Sa

30

Jul

2011

Ortsplanung mit 7000 als "oberer Einwohnerzahl"

So stellte man sich um 1980 die Zukunft Bubikons vor

Dorfchroniken sind eine Fundgrube. Nicht nur sind sie das kollektive Gedächtnis für Vergangenes, sondern oft auch amüsantes Zeugnis für Vorstellungen der Vergangenheit, wie die Zukunft sein wird.
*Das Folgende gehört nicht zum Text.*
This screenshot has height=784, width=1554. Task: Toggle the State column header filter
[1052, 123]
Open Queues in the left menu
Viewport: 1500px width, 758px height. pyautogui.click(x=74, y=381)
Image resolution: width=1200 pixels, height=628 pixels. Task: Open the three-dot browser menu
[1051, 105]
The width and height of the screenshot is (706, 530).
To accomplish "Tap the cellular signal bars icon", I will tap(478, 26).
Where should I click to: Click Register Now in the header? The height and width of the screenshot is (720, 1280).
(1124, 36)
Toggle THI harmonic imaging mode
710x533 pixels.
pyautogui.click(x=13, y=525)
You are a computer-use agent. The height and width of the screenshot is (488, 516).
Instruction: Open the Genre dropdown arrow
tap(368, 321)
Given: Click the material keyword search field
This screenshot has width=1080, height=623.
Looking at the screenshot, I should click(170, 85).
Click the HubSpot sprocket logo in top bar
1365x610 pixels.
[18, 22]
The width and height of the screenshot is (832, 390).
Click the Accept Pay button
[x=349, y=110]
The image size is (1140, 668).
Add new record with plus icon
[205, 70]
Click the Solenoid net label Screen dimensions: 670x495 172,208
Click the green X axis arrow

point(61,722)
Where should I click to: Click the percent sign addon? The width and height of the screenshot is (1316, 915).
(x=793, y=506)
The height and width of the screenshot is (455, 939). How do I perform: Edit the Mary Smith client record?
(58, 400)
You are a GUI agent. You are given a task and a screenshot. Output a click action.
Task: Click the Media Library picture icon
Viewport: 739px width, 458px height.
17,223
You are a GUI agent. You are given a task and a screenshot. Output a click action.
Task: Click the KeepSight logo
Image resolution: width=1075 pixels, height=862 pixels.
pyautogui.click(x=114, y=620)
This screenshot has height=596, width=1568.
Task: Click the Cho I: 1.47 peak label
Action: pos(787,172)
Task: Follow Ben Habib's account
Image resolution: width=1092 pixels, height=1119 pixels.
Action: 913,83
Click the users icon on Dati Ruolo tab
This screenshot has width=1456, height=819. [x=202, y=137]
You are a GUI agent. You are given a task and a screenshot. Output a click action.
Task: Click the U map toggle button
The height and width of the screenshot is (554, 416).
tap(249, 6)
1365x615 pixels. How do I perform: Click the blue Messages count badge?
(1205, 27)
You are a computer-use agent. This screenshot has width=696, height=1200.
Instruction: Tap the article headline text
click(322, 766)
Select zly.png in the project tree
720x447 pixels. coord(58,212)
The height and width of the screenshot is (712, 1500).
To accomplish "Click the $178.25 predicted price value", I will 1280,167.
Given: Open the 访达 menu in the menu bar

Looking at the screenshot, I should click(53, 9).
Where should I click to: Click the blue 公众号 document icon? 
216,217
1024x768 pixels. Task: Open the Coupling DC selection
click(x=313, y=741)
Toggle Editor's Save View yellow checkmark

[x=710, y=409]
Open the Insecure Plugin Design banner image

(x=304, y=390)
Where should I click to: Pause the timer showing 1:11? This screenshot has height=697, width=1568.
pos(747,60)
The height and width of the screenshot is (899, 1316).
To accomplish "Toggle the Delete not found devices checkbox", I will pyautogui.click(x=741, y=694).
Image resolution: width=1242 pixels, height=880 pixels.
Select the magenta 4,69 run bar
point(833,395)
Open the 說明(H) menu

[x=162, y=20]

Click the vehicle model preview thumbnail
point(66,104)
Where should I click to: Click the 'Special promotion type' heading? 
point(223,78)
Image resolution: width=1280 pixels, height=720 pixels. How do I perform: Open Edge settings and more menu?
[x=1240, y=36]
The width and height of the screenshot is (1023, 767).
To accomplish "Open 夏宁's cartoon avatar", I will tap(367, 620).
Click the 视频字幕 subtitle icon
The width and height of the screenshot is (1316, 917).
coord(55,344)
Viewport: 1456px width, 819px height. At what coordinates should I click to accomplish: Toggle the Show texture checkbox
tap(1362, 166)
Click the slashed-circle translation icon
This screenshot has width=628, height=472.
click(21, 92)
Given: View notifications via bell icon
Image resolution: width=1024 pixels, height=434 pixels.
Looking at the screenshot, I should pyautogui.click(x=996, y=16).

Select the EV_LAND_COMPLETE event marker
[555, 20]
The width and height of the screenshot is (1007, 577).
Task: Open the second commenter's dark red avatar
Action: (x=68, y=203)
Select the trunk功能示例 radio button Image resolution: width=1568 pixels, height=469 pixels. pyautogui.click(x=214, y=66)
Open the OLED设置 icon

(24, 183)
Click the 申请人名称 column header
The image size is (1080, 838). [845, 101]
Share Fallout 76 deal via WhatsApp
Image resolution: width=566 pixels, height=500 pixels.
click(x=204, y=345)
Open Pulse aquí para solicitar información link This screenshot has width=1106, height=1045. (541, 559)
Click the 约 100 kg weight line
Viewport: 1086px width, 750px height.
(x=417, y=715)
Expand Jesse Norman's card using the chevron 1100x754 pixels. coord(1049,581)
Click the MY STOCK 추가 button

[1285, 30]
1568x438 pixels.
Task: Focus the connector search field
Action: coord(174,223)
Auch die Anfang der achtziger Jahre von Max Bührer, Kurt Schmid und Jakob Zollinger aufwändig recherchierte und liebevoll gestaltete, zweibändige Bubiker Chronik unter dem Titel "Bubikon-Wolfhausen: Zwei Dörfer – eine Gemeinde" enthält, obwohl noch nicht 30 Jahre alt, Äusserungen über die Zukunft unserer Gemeinde, die uns heute schmunzeln lassen.

 

So berichtet die Chronik über die am 25. Juli 1979 von der Gemeindeversammlung beschlossene Ortsplanung. Eine elfköpfige Ortsplanungskommission erstellte daraufhin ein Leitbild, das als hauptsächliches Planungsziel eine "lockere, ländliche Überbauung mit einer oberen Einwohnerzahl von 7000" nannte. Besorgt findet sich dazu die Klammerbemerkung, dass 1983 die Zahl von 4000 bereits überschritten sei.

 

Wir wissen es: Sieben Jahre später wurde die S-Bahn eröffnet, und sie brachte Bubikon einen Bauboom an Industrie-, Gewerbe- und Wohnbauten und ein rasantes Wachstum der Bevölkerung.  Die Gemeinde Bubikon wies am 31. Dezember 2010 eine Einwohnerzahl von 6573 auf.  Ein 2009 präsentiertes neues "Leitbild Siedlungsentwicklung" nennt eine "Kapazitätsgrenze" von 8500 Einwohnern, die allerdings auf dem Zonenplan basiert, der ja allenfalls auch angepasst werden könnte. Die 8000er Grenze könnte  schon 2023 überschritten sein.

 

Auch weitere Ziele aus dem Leitbild der achtziger Jahre wirken, obschon erst 30 Jahre seither vergangen sind, idyllisch. So wollte dass damalige Leitbild eine lediglich "massvolle Förderung von neuen Industrie- und Gewerbebetrieben unterstützen" und "Industrie- und Wohnzone aus Immissionsgründen besser trennen", was in Wolfhausen Illusion blieb.

 

Viele Details des Leitbilds sind allerdings derart selbstverständlich Wirklichkeit geworden, dass wir ebenfalls staunen: So war es noch Anfang der achtziger Jahre erst eine Plan-Forderung, dass das "Kabelfernsehen eingeführt" wird, dass "Fuss- und Radwege verbessert" werden, und dass die "Niveauübergänge der Bahn eliminiert" werden. In Bubikon sollte zudem ein Alterssiedlung erstellt werden (die war 1983 schon im Bau), und in Wolfhausen sollte ein Kirchgemeindehaus entstehen, das etwas mehr als zehn Jahre später in etwas anderer Form, als Ökumenisches Zentrum, realisiert wurde.